Mechanism of Oxidative DNA Damage Induced by a Heterocyclic Amine, 2‐Amino‐3,8‐dimethylimidazo[4,5‐f]quinoxaline

Adduct formation has been considered to be a major causal factor of DNA damage by carcinogenic heterocyclic amines. By means of experiments with (32)P‐labeled DNA fragments and an electrochemical detector coupled to a high‐pressure liquid chromatograph, we investigated whether the N‐hydroxy metabolite of 2‐amino‐3,8‐dimethylimidazo[4,5‐f]quinoxaline (MeIQx) can cause oxidative DNA damage or not.

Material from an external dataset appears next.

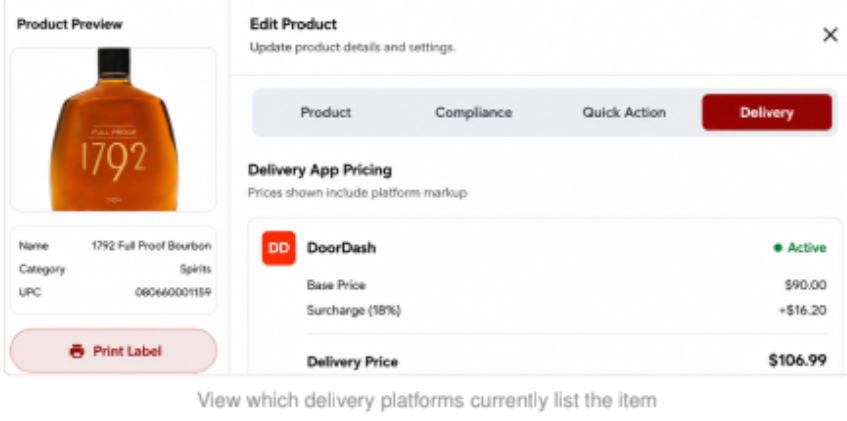Click the product name 1792 Full Proof Bourbon
The image size is (847, 421).
pyautogui.click(x=151, y=246)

This metabolite [MeIQx(NHOH)] was found to cause Cu(II)‐mediated DNA damage, including 8‐oxo‐7,8‐dihydro‐2′‐deoxyguanosine formation. When an endogenous reductant, β‐nicotinamide adenine dinucleotide (NADH), was added, the DNA damage was greatly enhanced. Catalase and bathocuproine, a Cu(I)‐specific chelator, inhibited the DNA damage, suggesting the involvement of H(2)O(2) and Cu(I). MeIQx(NHOH) frequently induced DNA cleavage at thymine and cytosine residues in the presence of NADH and Cu(II). A UV‐visible spectroscopic study showed that little decomposition of MeIQx(NHOH) occurred in the absence of Cu(II), whilst rapid spectral change was observed in the presence of Cu(II), suggesting that Cu(II) catalyzes the autoxidation. The addition of NADH reduced the oxidized product back to MeIQx(NHOH). These results suggest that a copper‐peroxo intermediate, derived from the reaction of Cu(I) with H(2)O(2), participates in Cu(II)‐dependent DNA damage by MeIQx(NHOH), and NADH enhances the DNA damage via a redox cycle. We conclude that in addition to DNA adduct formation, oxidative DNA damage plays an important role in the carcinogenic process of MeIQx.